An identical transcription of the records is required.

◆ ◆ ◆ ◆

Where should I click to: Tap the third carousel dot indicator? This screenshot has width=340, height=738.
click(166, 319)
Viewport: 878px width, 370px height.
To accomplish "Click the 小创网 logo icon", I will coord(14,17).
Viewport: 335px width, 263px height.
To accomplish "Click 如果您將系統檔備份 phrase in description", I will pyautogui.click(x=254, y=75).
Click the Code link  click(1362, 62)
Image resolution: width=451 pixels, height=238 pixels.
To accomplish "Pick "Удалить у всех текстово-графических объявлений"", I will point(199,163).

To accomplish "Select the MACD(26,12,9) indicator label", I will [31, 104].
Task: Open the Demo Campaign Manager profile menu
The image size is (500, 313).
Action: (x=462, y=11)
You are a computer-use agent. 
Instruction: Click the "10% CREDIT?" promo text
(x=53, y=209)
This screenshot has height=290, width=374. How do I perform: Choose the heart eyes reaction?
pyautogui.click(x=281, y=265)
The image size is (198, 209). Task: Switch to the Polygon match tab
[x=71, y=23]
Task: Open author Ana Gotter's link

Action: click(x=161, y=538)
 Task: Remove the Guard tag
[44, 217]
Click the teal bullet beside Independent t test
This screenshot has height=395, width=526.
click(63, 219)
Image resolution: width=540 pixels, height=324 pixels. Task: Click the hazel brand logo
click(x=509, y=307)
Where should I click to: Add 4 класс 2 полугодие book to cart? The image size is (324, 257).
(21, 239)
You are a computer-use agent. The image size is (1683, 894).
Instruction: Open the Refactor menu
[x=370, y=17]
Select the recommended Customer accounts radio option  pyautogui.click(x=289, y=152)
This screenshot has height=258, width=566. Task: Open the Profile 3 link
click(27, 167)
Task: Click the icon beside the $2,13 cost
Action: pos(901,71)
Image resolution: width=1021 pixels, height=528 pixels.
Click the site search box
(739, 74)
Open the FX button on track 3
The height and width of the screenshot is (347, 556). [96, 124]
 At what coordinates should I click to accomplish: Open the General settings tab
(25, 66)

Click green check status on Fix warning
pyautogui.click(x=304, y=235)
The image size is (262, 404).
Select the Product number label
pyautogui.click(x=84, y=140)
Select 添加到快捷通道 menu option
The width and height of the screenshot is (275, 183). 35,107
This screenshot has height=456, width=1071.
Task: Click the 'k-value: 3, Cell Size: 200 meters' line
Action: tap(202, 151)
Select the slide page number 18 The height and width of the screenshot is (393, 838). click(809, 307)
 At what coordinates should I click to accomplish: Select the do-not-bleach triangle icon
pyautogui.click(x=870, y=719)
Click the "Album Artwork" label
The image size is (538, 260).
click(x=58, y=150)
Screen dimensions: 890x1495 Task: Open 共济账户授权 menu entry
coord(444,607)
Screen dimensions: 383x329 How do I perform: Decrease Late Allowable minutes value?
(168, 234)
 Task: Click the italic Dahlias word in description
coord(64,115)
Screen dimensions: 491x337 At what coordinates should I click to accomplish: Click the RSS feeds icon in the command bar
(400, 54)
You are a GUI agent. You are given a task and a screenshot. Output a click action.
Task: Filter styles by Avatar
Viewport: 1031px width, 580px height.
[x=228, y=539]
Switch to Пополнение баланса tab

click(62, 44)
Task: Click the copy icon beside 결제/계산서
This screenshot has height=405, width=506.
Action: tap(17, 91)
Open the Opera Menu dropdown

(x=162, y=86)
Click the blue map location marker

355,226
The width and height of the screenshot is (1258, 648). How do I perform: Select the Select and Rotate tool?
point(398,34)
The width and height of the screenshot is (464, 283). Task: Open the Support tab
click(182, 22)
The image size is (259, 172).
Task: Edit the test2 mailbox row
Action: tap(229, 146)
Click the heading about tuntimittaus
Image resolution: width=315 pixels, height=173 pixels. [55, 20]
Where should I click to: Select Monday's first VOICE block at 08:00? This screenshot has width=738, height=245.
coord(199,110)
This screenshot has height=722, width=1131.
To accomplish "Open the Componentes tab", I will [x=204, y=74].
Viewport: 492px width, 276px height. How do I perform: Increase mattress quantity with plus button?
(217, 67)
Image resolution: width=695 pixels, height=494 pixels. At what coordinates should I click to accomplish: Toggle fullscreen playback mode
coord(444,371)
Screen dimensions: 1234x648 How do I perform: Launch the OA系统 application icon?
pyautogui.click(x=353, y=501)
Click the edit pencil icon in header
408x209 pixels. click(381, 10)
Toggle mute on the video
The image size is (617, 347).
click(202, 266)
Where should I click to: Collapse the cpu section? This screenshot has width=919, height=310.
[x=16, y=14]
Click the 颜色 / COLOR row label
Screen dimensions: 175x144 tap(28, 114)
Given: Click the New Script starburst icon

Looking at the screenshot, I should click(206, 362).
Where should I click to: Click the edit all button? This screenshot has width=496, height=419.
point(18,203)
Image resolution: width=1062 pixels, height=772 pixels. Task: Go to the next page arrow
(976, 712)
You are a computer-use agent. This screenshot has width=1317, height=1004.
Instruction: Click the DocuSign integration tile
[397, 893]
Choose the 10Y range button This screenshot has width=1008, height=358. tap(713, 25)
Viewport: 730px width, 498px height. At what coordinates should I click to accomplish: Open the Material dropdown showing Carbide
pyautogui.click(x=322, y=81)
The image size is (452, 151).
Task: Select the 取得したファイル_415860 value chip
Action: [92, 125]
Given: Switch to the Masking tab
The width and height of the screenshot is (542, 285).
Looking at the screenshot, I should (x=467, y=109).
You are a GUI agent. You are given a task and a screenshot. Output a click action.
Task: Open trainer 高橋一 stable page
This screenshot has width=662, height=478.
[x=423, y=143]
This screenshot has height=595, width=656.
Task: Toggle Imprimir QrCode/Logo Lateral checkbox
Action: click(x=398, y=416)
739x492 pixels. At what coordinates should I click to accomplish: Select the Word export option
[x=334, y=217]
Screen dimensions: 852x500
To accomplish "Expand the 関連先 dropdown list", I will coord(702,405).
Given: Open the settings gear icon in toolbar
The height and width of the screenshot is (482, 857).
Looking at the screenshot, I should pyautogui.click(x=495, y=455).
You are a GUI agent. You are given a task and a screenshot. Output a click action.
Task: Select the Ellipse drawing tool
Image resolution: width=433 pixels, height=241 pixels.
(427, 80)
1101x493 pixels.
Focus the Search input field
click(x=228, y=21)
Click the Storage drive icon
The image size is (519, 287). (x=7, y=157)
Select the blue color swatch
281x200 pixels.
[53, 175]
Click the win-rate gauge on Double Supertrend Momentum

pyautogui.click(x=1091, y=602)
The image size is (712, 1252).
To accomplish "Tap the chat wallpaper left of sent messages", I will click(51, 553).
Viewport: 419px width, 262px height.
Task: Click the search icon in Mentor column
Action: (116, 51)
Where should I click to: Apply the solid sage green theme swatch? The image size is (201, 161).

◆ ◆ ◆ ◆

Written solution:
Where should I click to: Tap the third carousel dot indicator? This screenshot has width=340, height=738.
click(166, 319)
Viewport: 878px width, 370px height.
To accomplish "Click the 小创网 logo icon", I will coord(14,17).
Viewport: 335px width, 263px height.
To accomplish "Click 如果您將系統檔備份 phrase in description", I will pyautogui.click(x=254, y=75).
Click the Code link  click(1362, 62)
Image resolution: width=451 pixels, height=238 pixels.
To accomplish "Pick "Удалить у всех текстово-графических объявлений"", I will point(199,163).

To accomplish "Select the MACD(26,12,9) indicator label", I will [31, 104].
Task: Open the Demo Campaign Manager profile menu
The image size is (500, 313).
Action: (x=462, y=11)
You are a computer-use agent. 
Instruction: Click the "10% CREDIT?" promo text
(x=53, y=209)
This screenshot has height=290, width=374. How do I perform: Choose the heart eyes reaction?
pyautogui.click(x=281, y=265)
The image size is (198, 209). Task: Switch to the Polygon match tab
[x=71, y=23]
Task: Open author Ana Gotter's link

Action: click(x=161, y=538)
 Task: Remove the Guard tag
[44, 217]
Click the teal bullet beside Independent t test
This screenshot has height=395, width=526.
click(63, 219)
Image resolution: width=540 pixels, height=324 pixels. Task: Click the hazel brand logo
click(x=509, y=307)
Where should I click to: Add 4 класс 2 полугодие book to cart? The image size is (324, 257).
(21, 239)
You are a computer-use agent. The image size is (1683, 894).
Instruction: Open the Refactor menu
[x=370, y=17]
Select the recommended Customer accounts radio option  pyautogui.click(x=289, y=152)
This screenshot has height=258, width=566. Task: Open the Profile 3 link
click(27, 167)
Task: Click the icon beside the $2,13 cost
Action: pos(901,71)
Image resolution: width=1021 pixels, height=528 pixels.
Click the site search box
(739, 74)
Open the FX button on track 3
The height and width of the screenshot is (347, 556). [96, 124]
 At what coordinates should I click to accomplish: Open the General settings tab
(25, 66)

Click green check status on Fix warning
pyautogui.click(x=304, y=235)
The image size is (262, 404).
Select the Product number label
pyautogui.click(x=84, y=140)
Select 添加到快捷通道 menu option
The width and height of the screenshot is (275, 183). 35,107
This screenshot has height=456, width=1071.
Task: Click the 'k-value: 3, Cell Size: 200 meters' line
Action: tap(202, 151)
Select the slide page number 18 The height and width of the screenshot is (393, 838). click(809, 307)
 At what coordinates should I click to accomplish: Select the do-not-bleach triangle icon
pyautogui.click(x=870, y=719)
Click the "Album Artwork" label
The image size is (538, 260).
click(x=58, y=150)
Screen dimensions: 890x1495 Task: Open 共济账户授权 menu entry
coord(444,607)
Screen dimensions: 383x329 How do I perform: Decrease Late Allowable minutes value?
(168, 234)
 Task: Click the italic Dahlias word in description
coord(64,115)
Screen dimensions: 491x337 At what coordinates should I click to accomplish: Click the RSS feeds icon in the command bar
(400, 54)
You are a GUI agent. You are given a task and a screenshot. Output a click action.
Task: Filter styles by Avatar
Viewport: 1031px width, 580px height.
[x=228, y=539]
Switch to Пополнение баланса tab

click(62, 44)
Task: Click the copy icon beside 결제/계산서
This screenshot has height=405, width=506.
Action: tap(17, 91)
Open the Opera Menu dropdown

(x=162, y=86)
Click the blue map location marker

355,226
The width and height of the screenshot is (1258, 648). How do I perform: Select the Select and Rotate tool?
point(398,34)
The width and height of the screenshot is (464, 283). Task: Open the Support tab
click(182, 22)
The image size is (259, 172).
Task: Edit the test2 mailbox row
Action: tap(229, 146)
Click the heading about tuntimittaus
Image resolution: width=315 pixels, height=173 pixels. [55, 20]
Where should I click to: Select Monday's first VOICE block at 08:00? This screenshot has width=738, height=245.
coord(199,110)
This screenshot has height=722, width=1131.
To accomplish "Open the Componentes tab", I will [x=204, y=74].
Viewport: 492px width, 276px height. How do I perform: Increase mattress quantity with plus button?
(217, 67)
Image resolution: width=695 pixels, height=494 pixels. At what coordinates should I click to accomplish: Toggle fullscreen playback mode
coord(444,371)
Screen dimensions: 1234x648 How do I perform: Launch the OA系统 application icon?
pyautogui.click(x=353, y=501)
Click the edit pencil icon in header
408x209 pixels. click(381, 10)
Toggle mute on the video
The image size is (617, 347).
click(202, 266)
Where should I click to: Collapse the cpu section? This screenshot has width=919, height=310.
[x=16, y=14]
Click the 颜色 / COLOR row label
Screen dimensions: 175x144 tap(28, 114)
Given: Click the New Script starburst icon

Looking at the screenshot, I should click(206, 362).
Where should I click to: Click the edit all button? This screenshot has width=496, height=419.
point(18,203)
Image resolution: width=1062 pixels, height=772 pixels. Task: Go to the next page arrow
(976, 712)
You are a computer-use agent. This screenshot has width=1317, height=1004.
Instruction: Click the DocuSign integration tile
[397, 893]
Choose the 10Y range button This screenshot has width=1008, height=358. tap(713, 25)
Viewport: 730px width, 498px height. At what coordinates should I click to accomplish: Open the Material dropdown showing Carbide
pyautogui.click(x=322, y=81)
The image size is (452, 151).
Task: Select the 取得したファイル_415860 value chip
Action: [92, 125]
Given: Switch to the Masking tab
The width and height of the screenshot is (542, 285).
Looking at the screenshot, I should (x=467, y=109).
You are a GUI agent. You are given a task and a screenshot. Output a click action.
Task: Open trainer 高橋一 stable page
This screenshot has width=662, height=478.
[x=423, y=143]
This screenshot has height=595, width=656.
Task: Toggle Imprimir QrCode/Logo Lateral checkbox
Action: click(x=398, y=416)
739x492 pixels. At what coordinates should I click to accomplish: Select the Word export option
[x=334, y=217]
Screen dimensions: 852x500
To accomplish "Expand the 関連先 dropdown list", I will coord(702,405).
Given: Open the settings gear icon in toolbar
The height and width of the screenshot is (482, 857).
Looking at the screenshot, I should pyautogui.click(x=495, y=455).
You are a GUI agent. You are given a task and a screenshot. Output a click action.
Task: Select the Ellipse drawing tool
Image resolution: width=433 pixels, height=241 pixels.
(427, 80)
1101x493 pixels.
Focus the Search input field
click(x=228, y=21)
Click the Storage drive icon
The image size is (519, 287). (x=7, y=157)
Select the blue color swatch
281x200 pixels.
[53, 175]
Click the win-rate gauge on Double Supertrend Momentum

pyautogui.click(x=1091, y=602)
The image size is (712, 1252).
To accomplish "Tap the chat wallpaper left of sent messages", I will click(51, 553).
Viewport: 419px width, 262px height.
Task: Click the search icon in Mentor column
Action: (116, 51)
Where should I click to: Apply the solid sage green theme swatch? The image size is (201, 161).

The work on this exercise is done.